Many people don’t know but he is also the founder of “People For the American Way” and therefore well-recognized for his passion for women’s rights, social change, and humanitarian efforts. In recent months, television series of the 20th century have been revitalized as series like “Samurai Jack” and “Twin Peaks” have made their appearance again on the big screen.

One of the high-profiles return that has recently happened is “Roseanne”. The series of ABC has gathered a big audience and that too for all the wrong reasons.

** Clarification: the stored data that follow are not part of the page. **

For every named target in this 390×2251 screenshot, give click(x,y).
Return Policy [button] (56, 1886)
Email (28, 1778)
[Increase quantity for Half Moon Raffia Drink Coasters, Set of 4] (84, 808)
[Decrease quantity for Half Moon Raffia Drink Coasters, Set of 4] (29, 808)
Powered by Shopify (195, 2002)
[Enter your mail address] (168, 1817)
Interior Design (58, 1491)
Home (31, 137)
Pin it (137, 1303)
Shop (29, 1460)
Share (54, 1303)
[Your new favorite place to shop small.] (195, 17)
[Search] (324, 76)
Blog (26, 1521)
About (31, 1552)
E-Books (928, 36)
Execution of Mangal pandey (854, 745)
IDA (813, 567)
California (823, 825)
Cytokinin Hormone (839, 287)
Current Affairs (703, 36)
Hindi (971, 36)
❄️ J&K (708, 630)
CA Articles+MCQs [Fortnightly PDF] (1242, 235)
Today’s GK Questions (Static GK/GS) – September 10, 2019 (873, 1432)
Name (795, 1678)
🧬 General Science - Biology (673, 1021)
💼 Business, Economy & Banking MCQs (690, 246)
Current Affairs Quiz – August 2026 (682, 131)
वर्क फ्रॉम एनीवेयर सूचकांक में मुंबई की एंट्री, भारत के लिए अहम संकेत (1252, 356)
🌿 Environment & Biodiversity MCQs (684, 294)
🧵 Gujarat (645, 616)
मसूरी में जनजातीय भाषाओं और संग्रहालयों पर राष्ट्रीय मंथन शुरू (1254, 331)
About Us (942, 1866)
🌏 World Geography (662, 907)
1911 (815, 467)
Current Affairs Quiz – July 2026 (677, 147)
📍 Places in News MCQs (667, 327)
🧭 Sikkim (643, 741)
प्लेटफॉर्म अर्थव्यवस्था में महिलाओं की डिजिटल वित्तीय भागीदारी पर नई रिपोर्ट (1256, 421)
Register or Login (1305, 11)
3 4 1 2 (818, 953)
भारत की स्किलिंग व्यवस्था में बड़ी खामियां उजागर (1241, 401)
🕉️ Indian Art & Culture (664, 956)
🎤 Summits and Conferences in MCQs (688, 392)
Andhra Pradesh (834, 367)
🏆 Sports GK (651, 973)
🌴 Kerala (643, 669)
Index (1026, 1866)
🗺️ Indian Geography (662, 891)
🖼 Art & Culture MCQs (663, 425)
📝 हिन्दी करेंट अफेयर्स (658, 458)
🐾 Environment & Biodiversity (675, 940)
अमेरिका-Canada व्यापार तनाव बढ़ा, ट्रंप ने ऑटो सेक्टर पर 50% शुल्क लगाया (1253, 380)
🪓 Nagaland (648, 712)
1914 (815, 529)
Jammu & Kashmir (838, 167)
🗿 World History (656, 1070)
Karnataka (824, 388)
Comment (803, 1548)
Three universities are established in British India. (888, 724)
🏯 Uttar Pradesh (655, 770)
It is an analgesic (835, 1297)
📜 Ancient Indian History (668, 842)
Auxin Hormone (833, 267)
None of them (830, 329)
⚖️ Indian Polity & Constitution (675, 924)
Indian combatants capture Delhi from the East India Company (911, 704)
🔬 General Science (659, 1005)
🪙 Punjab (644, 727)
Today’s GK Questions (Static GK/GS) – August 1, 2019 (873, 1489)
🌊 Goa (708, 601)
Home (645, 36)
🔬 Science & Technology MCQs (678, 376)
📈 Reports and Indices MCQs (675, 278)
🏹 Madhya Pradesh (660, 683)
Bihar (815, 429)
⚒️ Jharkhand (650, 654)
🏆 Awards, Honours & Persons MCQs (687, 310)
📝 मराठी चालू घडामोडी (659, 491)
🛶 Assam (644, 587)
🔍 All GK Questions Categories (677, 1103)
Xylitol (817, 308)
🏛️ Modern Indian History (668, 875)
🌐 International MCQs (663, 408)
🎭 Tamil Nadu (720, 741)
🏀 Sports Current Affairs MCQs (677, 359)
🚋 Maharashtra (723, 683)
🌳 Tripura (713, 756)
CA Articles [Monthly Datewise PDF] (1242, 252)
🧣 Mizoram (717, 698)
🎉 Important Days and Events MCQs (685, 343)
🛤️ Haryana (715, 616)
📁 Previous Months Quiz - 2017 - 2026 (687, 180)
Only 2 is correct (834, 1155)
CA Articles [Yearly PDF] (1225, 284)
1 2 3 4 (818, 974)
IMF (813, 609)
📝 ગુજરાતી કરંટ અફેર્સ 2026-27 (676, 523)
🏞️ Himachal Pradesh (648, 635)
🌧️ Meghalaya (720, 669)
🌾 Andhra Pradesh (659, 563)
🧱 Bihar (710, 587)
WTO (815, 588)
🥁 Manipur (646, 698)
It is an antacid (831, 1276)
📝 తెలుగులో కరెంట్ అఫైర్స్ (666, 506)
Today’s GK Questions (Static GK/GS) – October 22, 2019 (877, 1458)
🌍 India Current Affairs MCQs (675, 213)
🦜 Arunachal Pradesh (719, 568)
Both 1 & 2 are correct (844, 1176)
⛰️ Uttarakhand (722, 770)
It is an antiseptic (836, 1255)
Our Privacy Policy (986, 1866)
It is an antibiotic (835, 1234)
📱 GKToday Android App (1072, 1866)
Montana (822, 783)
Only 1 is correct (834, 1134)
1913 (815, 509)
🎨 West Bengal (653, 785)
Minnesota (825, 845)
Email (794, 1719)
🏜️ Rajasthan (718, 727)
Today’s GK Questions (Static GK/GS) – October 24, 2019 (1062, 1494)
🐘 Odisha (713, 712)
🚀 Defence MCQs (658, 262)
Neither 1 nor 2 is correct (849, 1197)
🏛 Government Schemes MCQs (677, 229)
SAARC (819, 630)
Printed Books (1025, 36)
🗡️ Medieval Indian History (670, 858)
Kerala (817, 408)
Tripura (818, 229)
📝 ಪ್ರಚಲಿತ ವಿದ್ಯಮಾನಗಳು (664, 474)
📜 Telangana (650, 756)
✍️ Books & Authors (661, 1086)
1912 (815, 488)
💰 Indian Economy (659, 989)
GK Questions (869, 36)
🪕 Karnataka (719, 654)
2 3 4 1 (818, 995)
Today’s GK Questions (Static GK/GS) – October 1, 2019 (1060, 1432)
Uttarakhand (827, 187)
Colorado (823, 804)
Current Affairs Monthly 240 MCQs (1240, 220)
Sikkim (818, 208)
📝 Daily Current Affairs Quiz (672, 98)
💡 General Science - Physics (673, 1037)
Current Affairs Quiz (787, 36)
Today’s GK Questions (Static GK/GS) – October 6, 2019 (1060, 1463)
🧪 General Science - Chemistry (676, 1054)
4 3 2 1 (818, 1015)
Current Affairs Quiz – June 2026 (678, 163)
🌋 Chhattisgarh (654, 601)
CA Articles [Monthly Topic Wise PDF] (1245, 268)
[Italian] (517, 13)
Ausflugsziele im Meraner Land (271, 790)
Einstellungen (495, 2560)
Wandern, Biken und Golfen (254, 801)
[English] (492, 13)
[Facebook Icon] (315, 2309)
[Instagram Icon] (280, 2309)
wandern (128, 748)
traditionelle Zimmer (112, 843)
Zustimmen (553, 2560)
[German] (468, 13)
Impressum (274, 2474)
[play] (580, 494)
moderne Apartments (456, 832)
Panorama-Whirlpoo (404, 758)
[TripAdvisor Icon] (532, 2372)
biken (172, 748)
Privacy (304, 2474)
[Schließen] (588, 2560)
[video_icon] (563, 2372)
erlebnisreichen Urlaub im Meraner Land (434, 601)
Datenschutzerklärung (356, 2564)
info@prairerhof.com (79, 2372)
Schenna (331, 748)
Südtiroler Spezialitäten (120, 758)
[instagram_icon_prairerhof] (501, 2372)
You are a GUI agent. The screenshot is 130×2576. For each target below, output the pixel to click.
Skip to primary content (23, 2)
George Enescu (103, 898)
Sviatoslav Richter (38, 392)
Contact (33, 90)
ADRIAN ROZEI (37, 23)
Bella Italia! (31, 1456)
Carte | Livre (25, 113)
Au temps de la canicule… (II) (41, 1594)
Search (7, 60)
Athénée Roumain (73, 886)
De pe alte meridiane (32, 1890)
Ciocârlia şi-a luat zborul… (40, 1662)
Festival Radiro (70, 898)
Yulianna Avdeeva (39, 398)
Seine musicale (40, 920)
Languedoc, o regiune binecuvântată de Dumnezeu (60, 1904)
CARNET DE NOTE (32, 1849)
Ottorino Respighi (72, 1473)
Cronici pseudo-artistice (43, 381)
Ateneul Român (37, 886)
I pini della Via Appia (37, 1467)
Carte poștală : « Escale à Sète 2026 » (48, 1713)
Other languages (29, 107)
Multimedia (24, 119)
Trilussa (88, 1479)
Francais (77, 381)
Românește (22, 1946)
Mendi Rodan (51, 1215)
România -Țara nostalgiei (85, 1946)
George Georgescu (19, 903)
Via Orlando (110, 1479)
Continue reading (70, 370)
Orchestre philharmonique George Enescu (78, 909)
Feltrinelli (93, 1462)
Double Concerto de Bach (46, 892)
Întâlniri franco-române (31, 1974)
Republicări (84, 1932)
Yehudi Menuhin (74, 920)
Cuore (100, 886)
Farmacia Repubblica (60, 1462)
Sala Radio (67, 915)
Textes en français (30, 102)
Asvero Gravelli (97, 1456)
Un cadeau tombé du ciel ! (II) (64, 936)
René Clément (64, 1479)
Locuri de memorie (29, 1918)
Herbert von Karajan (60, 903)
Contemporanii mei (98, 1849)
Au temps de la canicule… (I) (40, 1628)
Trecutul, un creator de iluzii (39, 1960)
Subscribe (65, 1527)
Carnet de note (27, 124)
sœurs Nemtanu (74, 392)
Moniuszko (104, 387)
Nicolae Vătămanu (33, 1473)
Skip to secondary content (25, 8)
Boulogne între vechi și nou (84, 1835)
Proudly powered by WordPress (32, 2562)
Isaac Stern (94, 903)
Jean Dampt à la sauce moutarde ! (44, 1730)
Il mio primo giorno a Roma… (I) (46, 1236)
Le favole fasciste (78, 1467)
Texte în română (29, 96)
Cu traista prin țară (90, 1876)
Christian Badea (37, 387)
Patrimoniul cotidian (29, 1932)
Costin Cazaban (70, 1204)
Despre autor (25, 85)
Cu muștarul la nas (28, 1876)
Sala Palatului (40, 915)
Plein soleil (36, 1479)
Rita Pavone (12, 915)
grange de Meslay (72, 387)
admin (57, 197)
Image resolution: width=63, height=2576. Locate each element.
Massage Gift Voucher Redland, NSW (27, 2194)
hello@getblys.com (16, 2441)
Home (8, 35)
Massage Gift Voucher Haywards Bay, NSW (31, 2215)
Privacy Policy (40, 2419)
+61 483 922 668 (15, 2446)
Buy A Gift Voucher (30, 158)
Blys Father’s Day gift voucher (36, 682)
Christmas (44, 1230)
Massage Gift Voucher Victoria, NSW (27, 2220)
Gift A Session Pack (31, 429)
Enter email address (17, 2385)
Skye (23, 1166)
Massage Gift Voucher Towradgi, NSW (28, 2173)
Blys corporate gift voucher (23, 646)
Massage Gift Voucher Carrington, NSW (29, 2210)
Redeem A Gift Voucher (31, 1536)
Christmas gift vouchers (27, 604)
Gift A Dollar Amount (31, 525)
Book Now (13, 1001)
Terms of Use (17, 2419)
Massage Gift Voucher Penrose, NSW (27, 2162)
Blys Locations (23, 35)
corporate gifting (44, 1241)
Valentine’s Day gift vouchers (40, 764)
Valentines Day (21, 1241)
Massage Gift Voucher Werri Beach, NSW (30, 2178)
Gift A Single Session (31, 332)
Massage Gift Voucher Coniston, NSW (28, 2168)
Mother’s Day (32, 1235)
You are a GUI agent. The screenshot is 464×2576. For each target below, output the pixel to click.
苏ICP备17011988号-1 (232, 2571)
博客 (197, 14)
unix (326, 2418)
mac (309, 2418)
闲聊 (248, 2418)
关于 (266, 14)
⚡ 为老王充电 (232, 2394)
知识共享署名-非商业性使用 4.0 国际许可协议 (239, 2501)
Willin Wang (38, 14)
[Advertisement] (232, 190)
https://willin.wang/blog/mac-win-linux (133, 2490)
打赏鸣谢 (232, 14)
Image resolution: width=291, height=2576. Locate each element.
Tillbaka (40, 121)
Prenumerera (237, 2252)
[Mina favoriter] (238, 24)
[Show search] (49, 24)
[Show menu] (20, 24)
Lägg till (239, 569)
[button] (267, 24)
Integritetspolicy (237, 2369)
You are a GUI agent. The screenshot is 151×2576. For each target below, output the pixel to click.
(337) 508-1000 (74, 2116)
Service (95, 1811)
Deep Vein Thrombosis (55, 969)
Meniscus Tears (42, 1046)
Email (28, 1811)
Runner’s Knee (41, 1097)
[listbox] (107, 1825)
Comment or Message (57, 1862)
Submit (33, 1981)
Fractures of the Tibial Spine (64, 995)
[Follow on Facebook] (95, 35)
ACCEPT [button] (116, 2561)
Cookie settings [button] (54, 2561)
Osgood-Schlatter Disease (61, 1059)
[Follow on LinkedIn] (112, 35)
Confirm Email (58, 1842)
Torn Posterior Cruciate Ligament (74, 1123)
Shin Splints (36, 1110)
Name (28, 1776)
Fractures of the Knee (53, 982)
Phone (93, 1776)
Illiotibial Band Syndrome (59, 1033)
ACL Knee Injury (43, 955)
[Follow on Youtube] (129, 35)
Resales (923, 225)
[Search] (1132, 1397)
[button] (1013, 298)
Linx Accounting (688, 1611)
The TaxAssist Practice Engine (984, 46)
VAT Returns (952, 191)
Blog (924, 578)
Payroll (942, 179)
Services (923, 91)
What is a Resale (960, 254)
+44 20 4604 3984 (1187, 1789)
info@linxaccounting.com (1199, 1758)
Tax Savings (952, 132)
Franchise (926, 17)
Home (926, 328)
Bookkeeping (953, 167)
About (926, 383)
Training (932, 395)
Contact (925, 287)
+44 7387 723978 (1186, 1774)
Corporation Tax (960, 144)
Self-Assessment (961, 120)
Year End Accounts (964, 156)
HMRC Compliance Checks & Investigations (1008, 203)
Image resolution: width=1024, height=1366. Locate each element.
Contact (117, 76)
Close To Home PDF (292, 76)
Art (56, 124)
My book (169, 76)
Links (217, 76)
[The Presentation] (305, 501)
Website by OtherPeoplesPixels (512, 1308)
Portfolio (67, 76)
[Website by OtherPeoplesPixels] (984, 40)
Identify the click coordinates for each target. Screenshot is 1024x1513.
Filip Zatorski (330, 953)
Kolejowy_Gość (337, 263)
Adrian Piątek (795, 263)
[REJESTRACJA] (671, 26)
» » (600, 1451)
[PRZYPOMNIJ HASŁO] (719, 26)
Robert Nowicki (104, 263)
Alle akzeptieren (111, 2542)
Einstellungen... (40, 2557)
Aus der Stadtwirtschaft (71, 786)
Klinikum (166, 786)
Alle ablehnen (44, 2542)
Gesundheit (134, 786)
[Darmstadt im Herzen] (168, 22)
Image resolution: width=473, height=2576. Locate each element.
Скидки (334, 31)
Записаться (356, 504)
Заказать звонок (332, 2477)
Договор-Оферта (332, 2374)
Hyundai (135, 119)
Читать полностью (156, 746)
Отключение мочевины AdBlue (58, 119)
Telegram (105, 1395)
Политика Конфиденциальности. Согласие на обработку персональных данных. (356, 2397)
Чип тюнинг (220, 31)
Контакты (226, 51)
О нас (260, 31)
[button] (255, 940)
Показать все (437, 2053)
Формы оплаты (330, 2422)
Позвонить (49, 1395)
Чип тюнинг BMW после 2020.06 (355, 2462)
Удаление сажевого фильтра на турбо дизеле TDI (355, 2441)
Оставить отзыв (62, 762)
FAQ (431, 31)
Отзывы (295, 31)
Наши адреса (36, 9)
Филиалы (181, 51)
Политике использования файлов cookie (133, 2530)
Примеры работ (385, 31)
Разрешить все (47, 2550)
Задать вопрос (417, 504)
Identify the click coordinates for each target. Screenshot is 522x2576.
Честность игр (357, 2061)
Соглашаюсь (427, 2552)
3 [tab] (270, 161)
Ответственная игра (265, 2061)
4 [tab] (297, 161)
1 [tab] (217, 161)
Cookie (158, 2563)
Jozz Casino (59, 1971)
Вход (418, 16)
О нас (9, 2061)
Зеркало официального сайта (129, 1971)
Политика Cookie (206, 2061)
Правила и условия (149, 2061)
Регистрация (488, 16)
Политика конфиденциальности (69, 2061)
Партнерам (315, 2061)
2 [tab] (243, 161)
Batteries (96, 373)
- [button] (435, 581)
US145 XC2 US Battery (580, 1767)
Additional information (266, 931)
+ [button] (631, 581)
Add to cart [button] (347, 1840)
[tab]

According to reports, in coming months there will be more revivals in the likes of “Magnum P.I.”, “Charmed”, and “Cagney and Lacey”.

“The Jeffersons” is one of the best TV show ever produced in the history.

Norman Lear made his debut in 1971 with sitcom’s “All in the Family”. The story of the series revolves around the character of “Archie Bunker” which is still considered as one of the greatest characters of the TV series.

And the series is one of the most popular TV series of all time. Other than these shows, there are many famous shows in the catalog of Lear including “Good Times”, and “Sanford and Son”. Now Sony Pictures TV also has a chance to reboot two of the most beloved TV series of all time  – “The Jeffersons” and “All in the Family”. The fame of these two shows can be estimated with the fact that any reboot of these two may create a major backlash.

Rebooting the classic shows of Lear in modern industry would be a great exercise. After the success of “One Day at a Time” reboot, there are chances that Sony Pictures TV will also make an attempt to revitalize Norman’s two classic TV shows – “The Jefferson” and “All in the Family.”